● **Exercise materials**:

····················

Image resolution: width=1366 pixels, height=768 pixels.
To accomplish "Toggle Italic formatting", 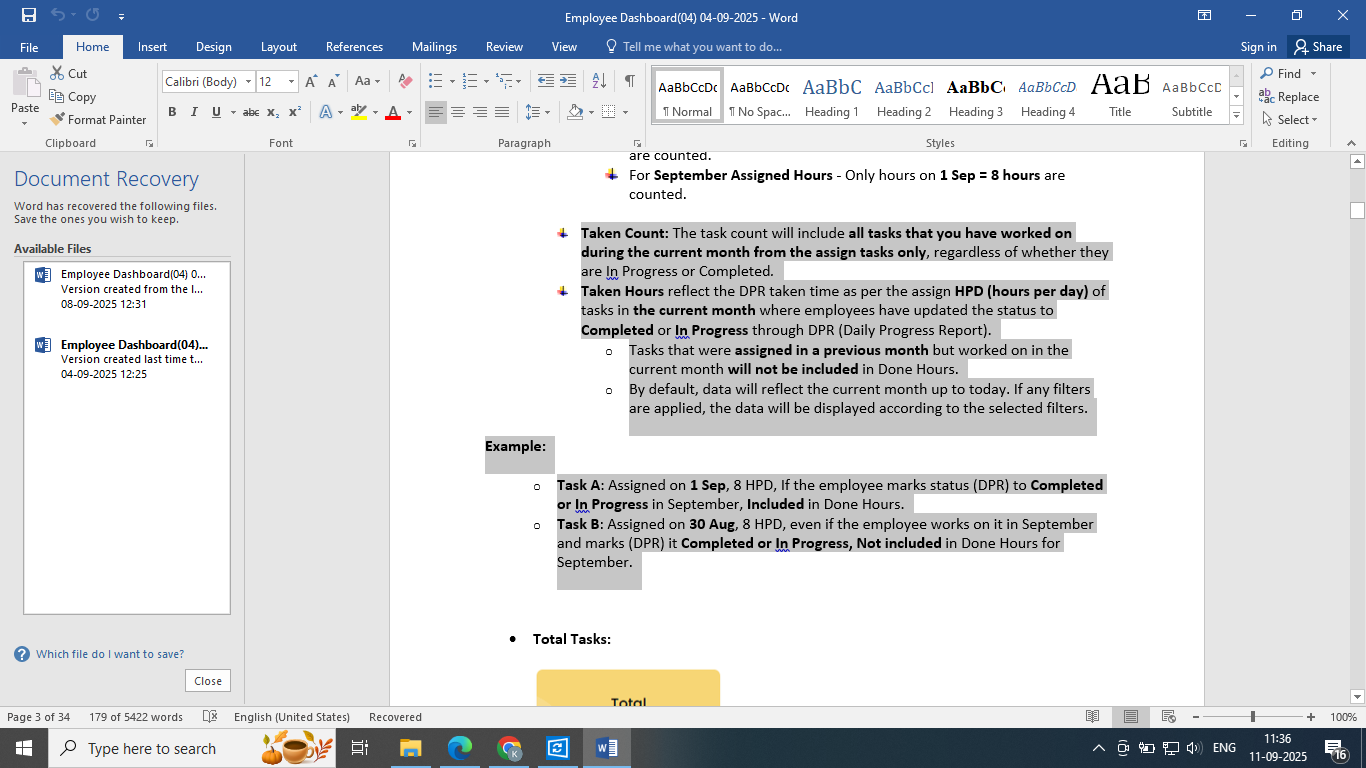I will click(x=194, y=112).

····················

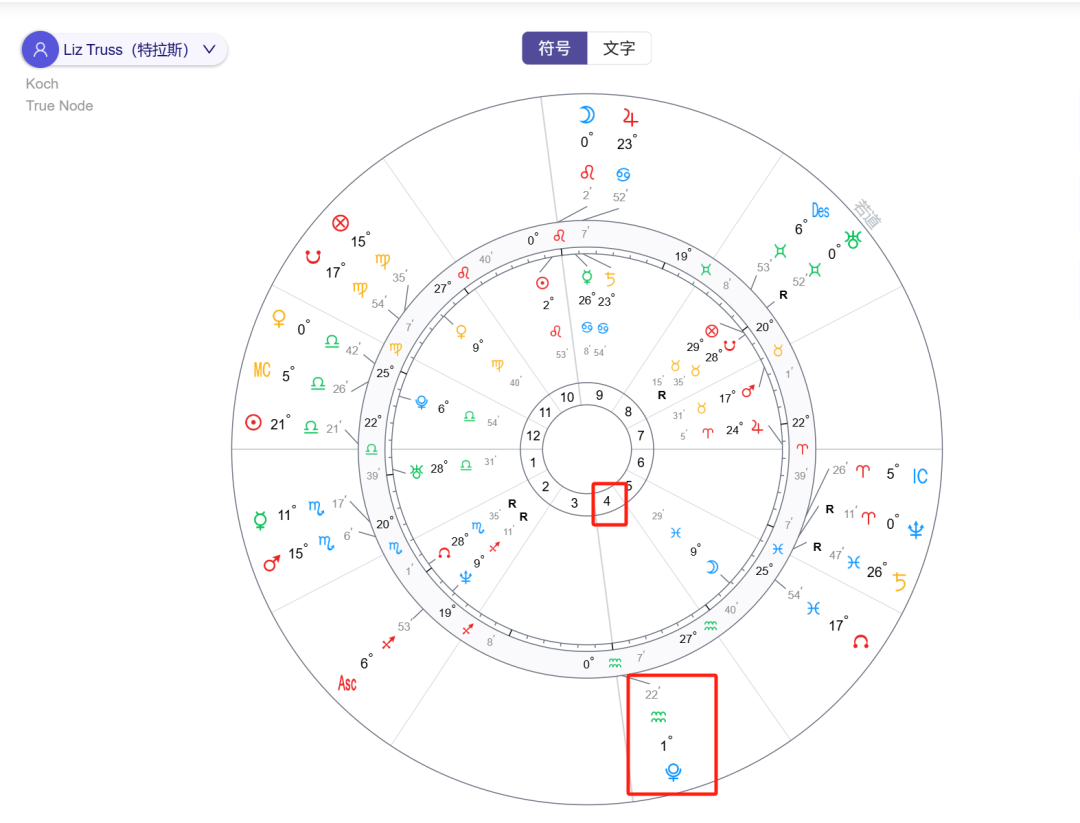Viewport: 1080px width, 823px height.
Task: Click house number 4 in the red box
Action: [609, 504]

····················

● **Given task**: Copy out everything in the material from the line that contains "Viewport: 1080px width, 823px height." down to the line that contains "Action: [609, 504]", with both of those lines included. Omit the pictures from your answer.

● **Written response**:
Viewport: 1080px width, 823px height.
Task: Click house number 4 in the red box
Action: [609, 504]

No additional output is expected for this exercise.